The final month of 2019 brought the year to a fitting close, as price action and volatility mimicked much of the sentiment-driven price movement that we saw over the previous 11 months. In contrast to 2018 when a year-long retracement gave way to an aggressive late year sell-off that left the asset class battered and with many questions, at the end of 2019 we saw what a difference a year can make. A mid-month sell off served as a reminder that this asset class is still volatile and young, while a rally beginning in the final days of the year and continuing into the next decade demonstrated why both the near-term and long-term trajectories for digital assets continue to trend positively. It’s important to point out too that despite its volatility, data supports the benefits of owning bitcoin as it improves a model portfolio’s overall risk-return profile.

Ten years ago, born from the ashes of the financial crisis, bitcoin (BTC) emerged as peer-to-peer decentralized money. Fast forward to the present and bitcoin was the decade’s best performing asset and has evolved into digital gold, while simultaneously laying the foundation for open source blockchain technology, Web 3.0, decentralized finance and countless other projects that will fuel the next wave of technological and financial innovation. The asset class has also amassed a market cap of roughly $200B in the same short period of time.

After announcements in 2018, both Bakkt, the Intercontinental Exchange (ICE) and NYSE-backed digital assets and payments platform, and Fidelity launched their institutional custody solutions for bitcoin. Additionally, Bakkt launched the first federally regulated bitcoin exchange with physically- and cash-settled bitcoin futures, and bitcoin options.

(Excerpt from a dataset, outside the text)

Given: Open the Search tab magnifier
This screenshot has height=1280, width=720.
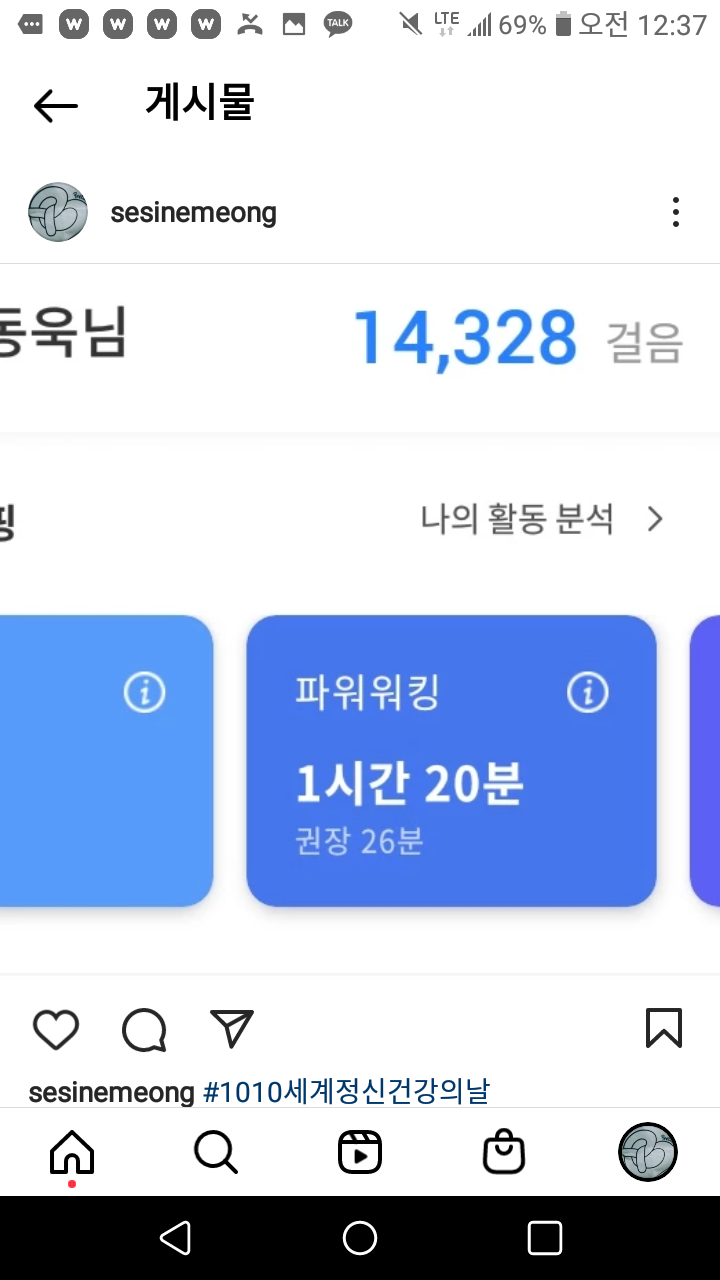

We started to see institutional investors warm to bitcoin’s place in their portfolio as a growth asset and macro hedge. On the regulatory front, we have some clarity on the roadmap to U.S. bitcoin ETFs and public funds with comments provided by the SEC following denial of all outstanding bitcoin ETF filings last year. Bitcoin has come a long way since Satoshi’s white paper ten years ago, from a little-known cryptocurrency used in pockets of the dark web to “digital gold” that institutions are building products and services around. As we continue to become an increasingly digital society, look for bitcoin to continue to make its impact both in investment portfolios and across society more broadly.

After a 2018 we may wish to forget, bitcoin rallied back in 2019 and returned just under 95%, finishing the year with a closing mark of $7,158.27. The flagship digital asset was not only one of the best performing assets globally in 2019, but, as stated above, it also led the way in other key areas that will help drive the asset class forward.

In addition to bitcoin’s strong performance in 2019, two of its hard forks seeking to fill the peer-to-peer payment role generated exceptional returns. Both Litecoin (LTC) and Bitcoin Cash (BCH) returned more than 30% from their 2018 close, increasing 39.85% and 33.73%, respectively. As we examine both assets, it’s clear that while bitcoin was initially designed to be a means of payment, we believe it has established itself as digital gold, and both LTC and BCH will continue to work towards scalability and adoption to ultimately become a decentralized means of payment in the future. Unlike the role of digital gold, which is likely a winner-take-all spot that bitcoin has claimed, the payments and means of exchange space will likely have multiple winners and may include central bank digital currencies (CBDCs), corporate-launched options like Libra, and crypto-native ones like stablecoins, BCH, and LTC.

It is still early days for Web 3.0 platforms, and, accordingly, related crypto assets did not see allocations from investors who are now more educated on the path forward and critical about these assets and their progress in their ability to scale. Since its inception in 2014, Ethereum (ETH), the world’s second largest digital asset by market capitalization, has aimed to become an open source blockchain-based distributed computing system, with the goal of fixing the things that are broken in today’s internet – like privacy, secure data storage, and data that is controlled and sold by tech behemoths, rather than in the hands of users and creators. Despite completing key updates throughout the year while recovering from its 2018 sell-off, Ethereum continued to experience scaling challenges and finished down 1.25%, for a final price of $128.41. Ethereum competitor EOS had a slightly better year, finishing up 0.78% for a final price of $2.57. EOS, a platform based on its ability to appeal to applications that need higher throughput like gaming, has also run into scalability issues. As we look ahead it will be interesting to see how the battle for Web 3.0 evolves over time and what new players will enter the arena.

Despite a partnership with Moneygram and a large push for adoption from tech company Ripple Labs, Ripple (XRP) lagged the market by a wide margin. XRP finished 2019 down -44.88% with a final price of $0.1906.

The Bloomberg Galaxy Crypto Index (BGCI) closed at a final price of 279.03 up 7.08% from a year prior.